Wednesday, August 15, 2012

NEWS BLOG: The Romney campaign's faux anger

Posted By on Wed, Aug 15, 2012 at 12:09 PM

The word of the moment for conservatives is outrage. We heard them use it most of the day yesterday, and it's likely we'll hear it again today.

In a campaign stop in Virginia yesterday, Vice President Joe Biden reminded the crowd that some government monitoring of the banking industry might help to prevent another financial catastrophe like the one that occurred at the end of George W. Bush's second term. The same one that brought about the Great Recession.

Biden warned the crowd that Governor Romney's plan to remove those regulations could "chain" Americans to another taxpayer-funded bailout. Conservatives gasped at the remark. There were African-Americans in the crowd, Joe Scarborough, said this morning. The MSNBC host of "Morning Joe" said, Biden knew he was using coded language.

Then the show's producers showed Romney speaking yesterday afternoon, sounding like he was delivering a eulogy on a Spanish soap opera. He denounced the smear tactics of the Obama campaign, and he moaned that the president has degraded the White House.

Biden later said he meant to use the word "unshackle" in reference to a remark made by Romney's running mate, Paul Ryan.
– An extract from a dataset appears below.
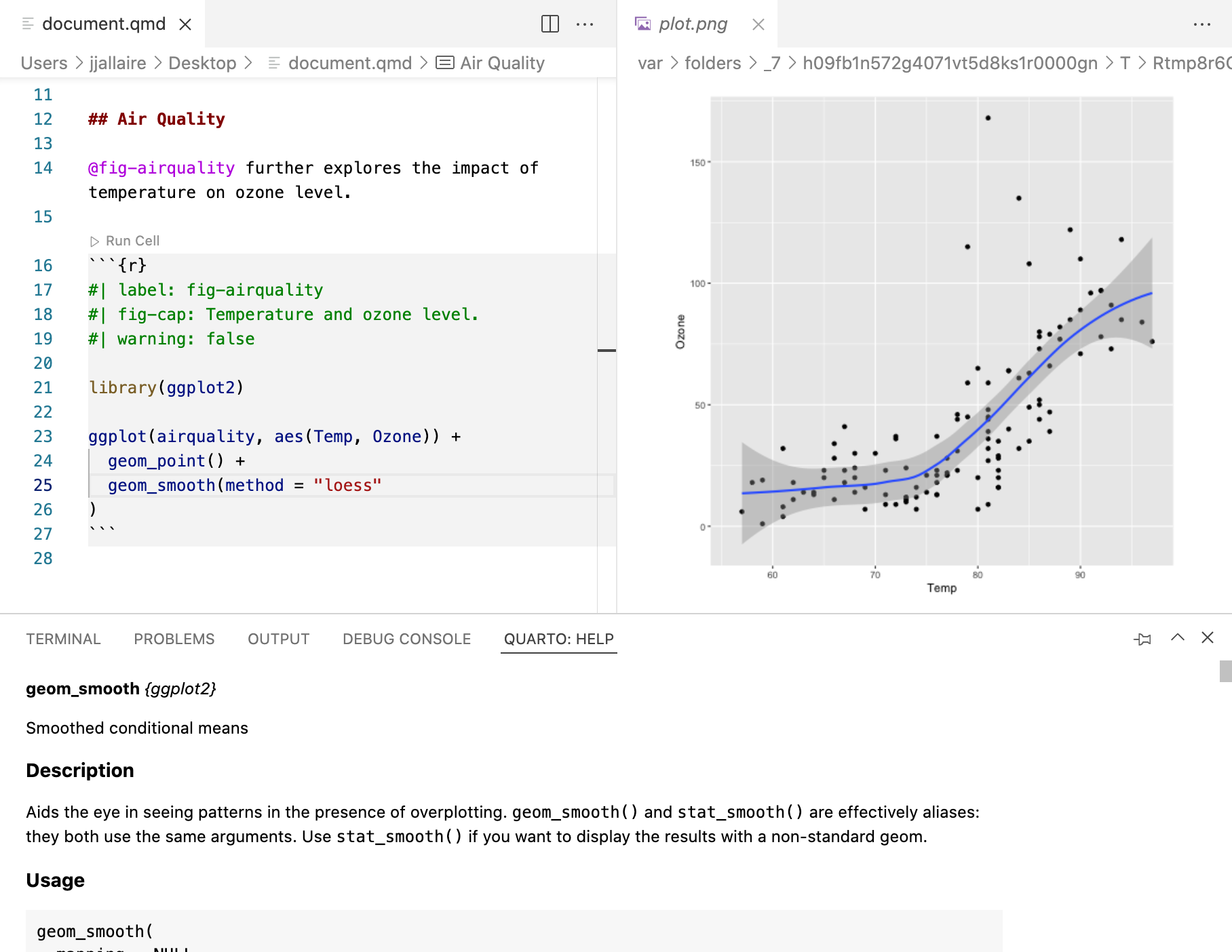Split the editor to the right
Viewport: 1232px width, 952px height.
pyautogui.click(x=550, y=24)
The comments from both men can be seen in this NPR report, and it's unlikely either was making an insensitive reference to race.
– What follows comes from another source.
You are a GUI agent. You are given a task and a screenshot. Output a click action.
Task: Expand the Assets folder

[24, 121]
While the rest of the show's co-hosts feigned their disgust with Biden's comments, Washington Post columnist Jonathan Capehart abruptly turned the conversation on its side. Where was the outrage from conservatives over the coded language used against this president during his entire first term in office, Capehart asked. Where was all of the indignation to references to Obama's birthplace, his alleged Muslim heritage, and his food stamp presidency?

Where was Romney's anger then?

Viewers did have a right to be outraged over this spectacle, Capehart said, but for a different reason. A conversation about what really happened in the banking industry - which nearly caused an international collapse of the financial markets - was side-stepped, he said And he's right.
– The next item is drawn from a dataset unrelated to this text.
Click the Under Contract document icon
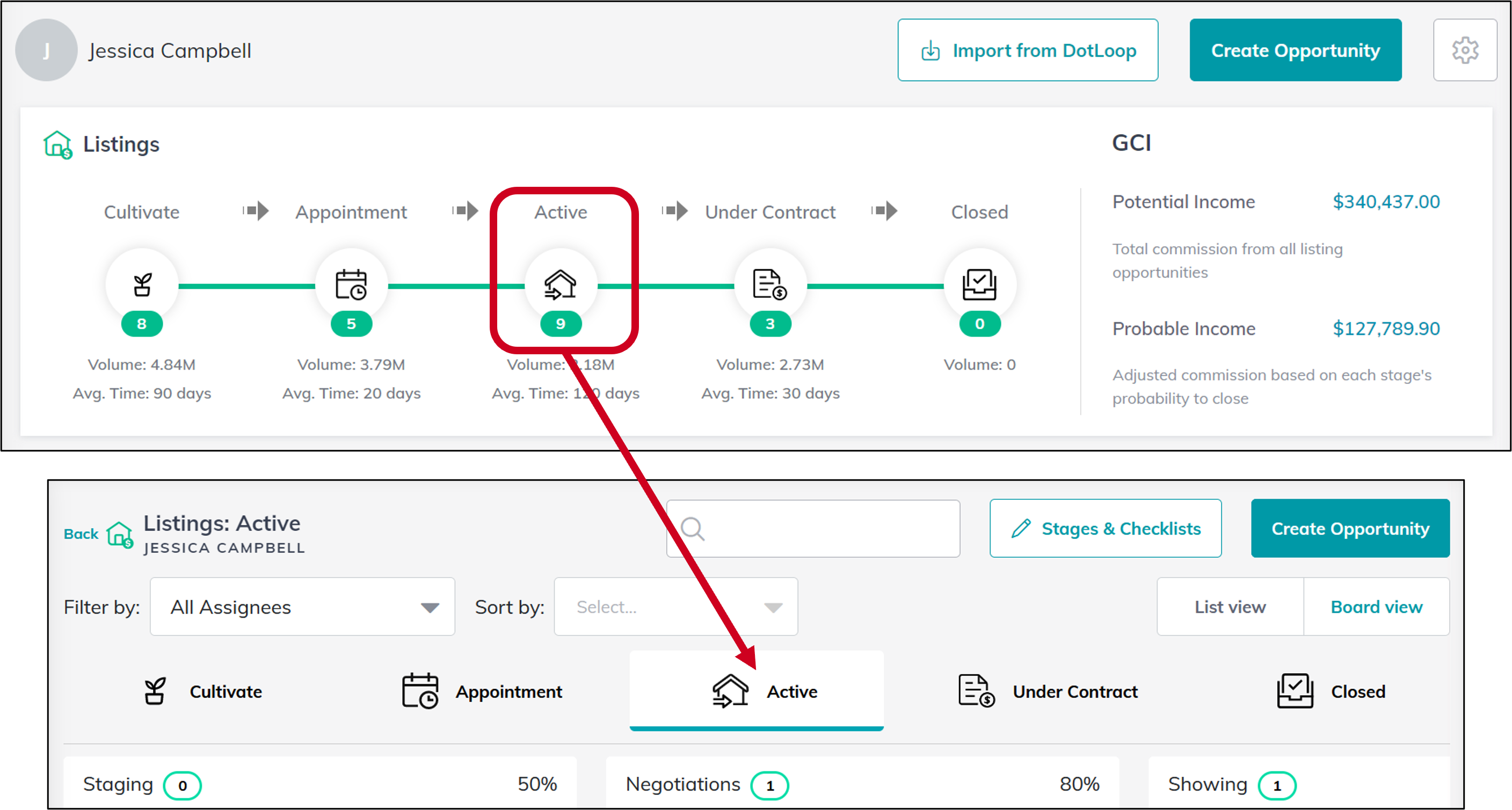The height and width of the screenshot is (810, 1512). coord(769,286)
It's outrageous that most Americans saw huge losses in their 401k accounts, while the folks culpable for the mess walked away with millions. While most Americans saw their retirement savings evaporate and their plans to send their children to college get postponed, the Wall Street set complained about not getting bonuses.

It's an outrage that the crowd with a half dozen homes was disgusted by middle-class Americans trying to leverage the meager equity out of their only home.

And it's an outrage that years later, no one associated with the financial collapse has been charged for any criminal wrongdoing. But the people who have the courage to protest against the actions of these robber barons and their Republican allies are often arrested.